Even in 2020, motor racing is a sport with all-too little diversity. Six-time world champion Lewis Hamilton is the only black F1 driver I’ve seen compete in the 25+ years I’ve been watching the sport. NASCAR’s Bubba Wallace similarly stands out in a field of more than 40 full-time Cup series racers. But before either of them turned a wheel in anger, Willy T. Ribbs was blazing a trail in the sport. His is a story that deserves to be more widely known, and if you have a couple of hours free you can do just that by watching Uppity: The Willy T. Ribbs Story, an engaging documentary that’s streaming on Netflix.

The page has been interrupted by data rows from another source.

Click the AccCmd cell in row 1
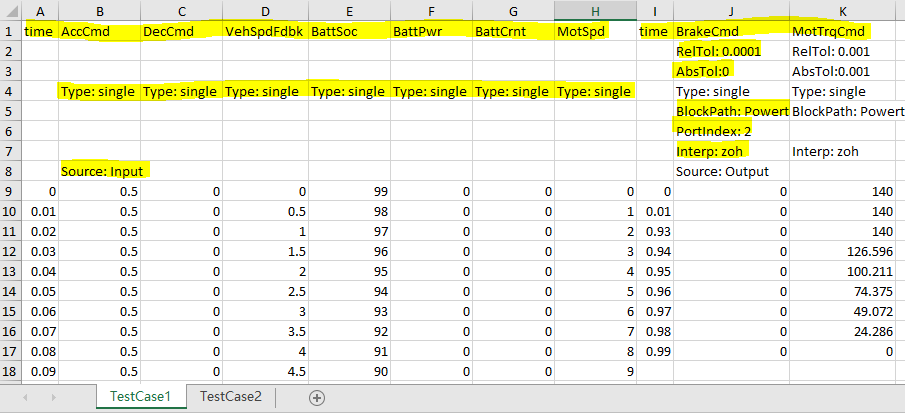905x413 pixels. (x=99, y=31)
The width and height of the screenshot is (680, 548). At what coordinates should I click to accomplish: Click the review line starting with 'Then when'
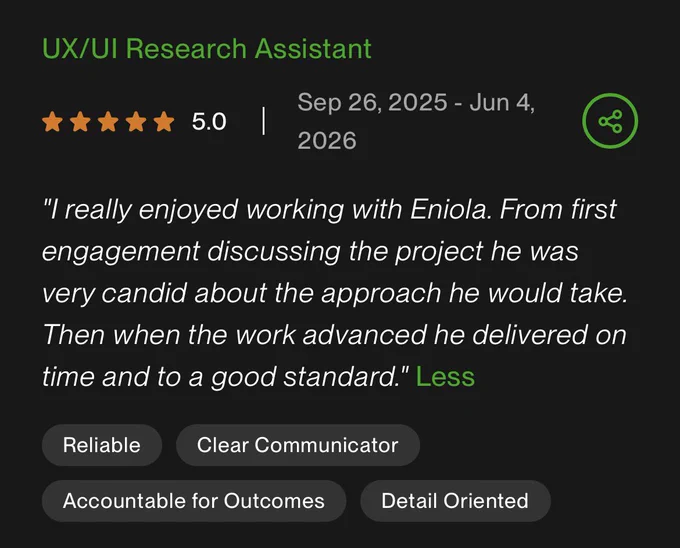coord(334,335)
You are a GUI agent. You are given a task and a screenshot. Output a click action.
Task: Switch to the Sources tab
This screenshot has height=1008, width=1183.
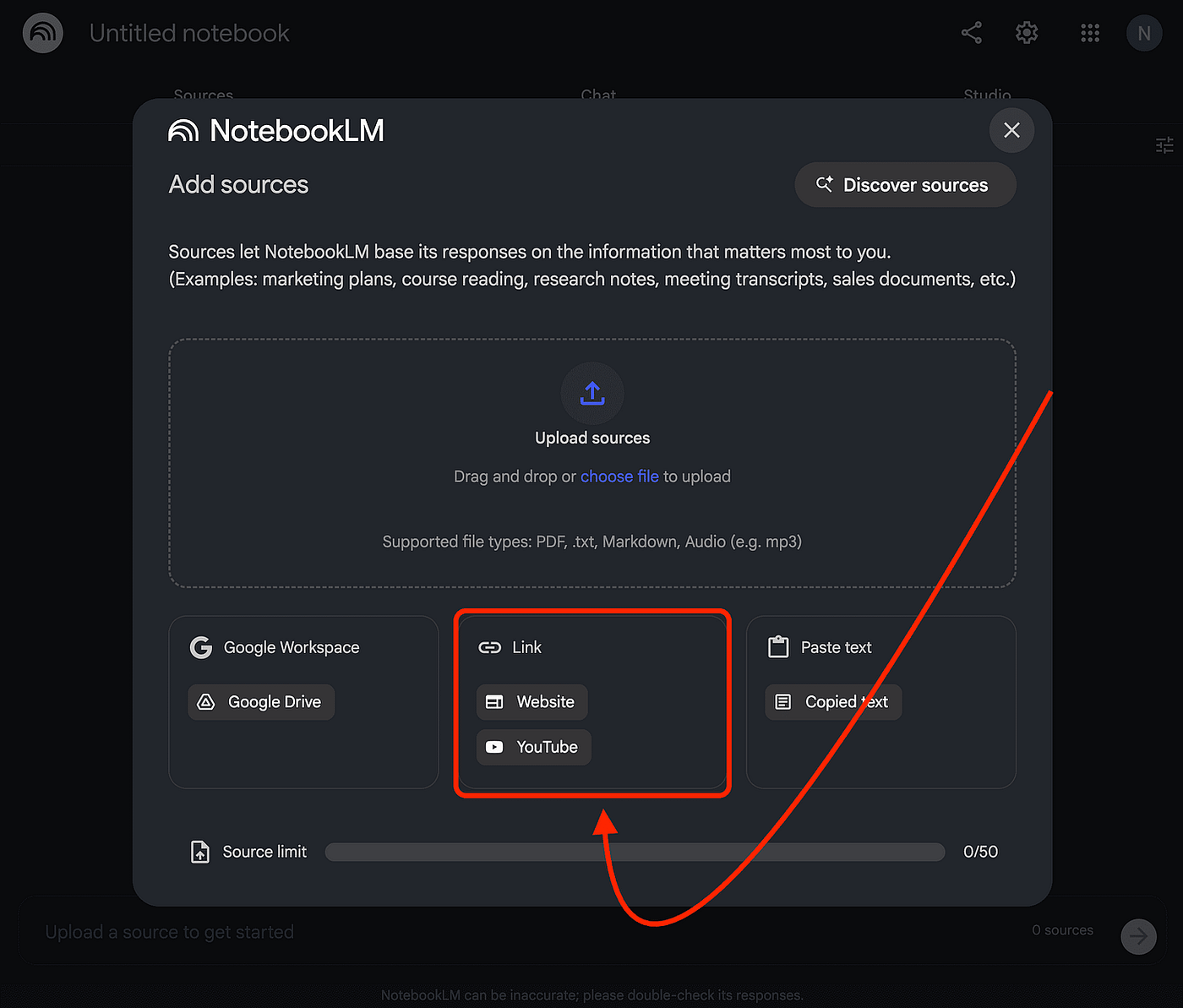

The product of a successful Californian plumbing family, Ribbs eschewed college after graduating high school in 1975, instead taking his tuition money to Europe to compete in the highly competitive Formula Ford series. His talent was obvious, and in 1977 he won the Dunlop/Autosport Star of Tomorrow award (along with six out of 11 races that year), but like so many other young racers lacked the funds to continue up the ladder.
Returning to the US the following year, he set his sights on IndyCar, but quickly found a much-less welcoming racing community than the one he left in Europe. Ribbs and even promotor Humpy Wheeler got death threats after trying to run him in NASCAR that year, and it took another three years before he was able to secure the backing to return to racing, competing in Formula Atlantic (the feeder series for IndyCar).
Again his talent was obvious, standing out even in a field with names like Al Unser, Jr and Michael Andretti. By 1983 he was racing in the Trans-Am sports car series with sponsorship from Budweiser, at which point the wins started coming in. But it still wasn’t easy, and there was plenty of friction with his team-mate, David Hobbs, who won that year’s championship following team orders instructing Ribbs to play second fiddle to the British veteran.
In 1986 he became the first black driver to test a Formula 1 car, 21 years before Lewis Hamilton when F1 supremo Bernie Ecclestone gave him a test with the Brabham team. That same year he competed twice in NASCAR’s Cup series. And he made several Indy 500 starts in the 1990s, never with sufficient funding to run competitively or for a full season.
Throughout it all, he remained a complicated figure. He was highly outspoken, and his self-confidence and cocky nature alienated potential sponsors. Racing is a sport where you need resources to compete at the highest level; sheer talent has never been enough. And that’s a pity, because with the right breaks, Ribbs may well have had found glory at Indianapolis or Monaco.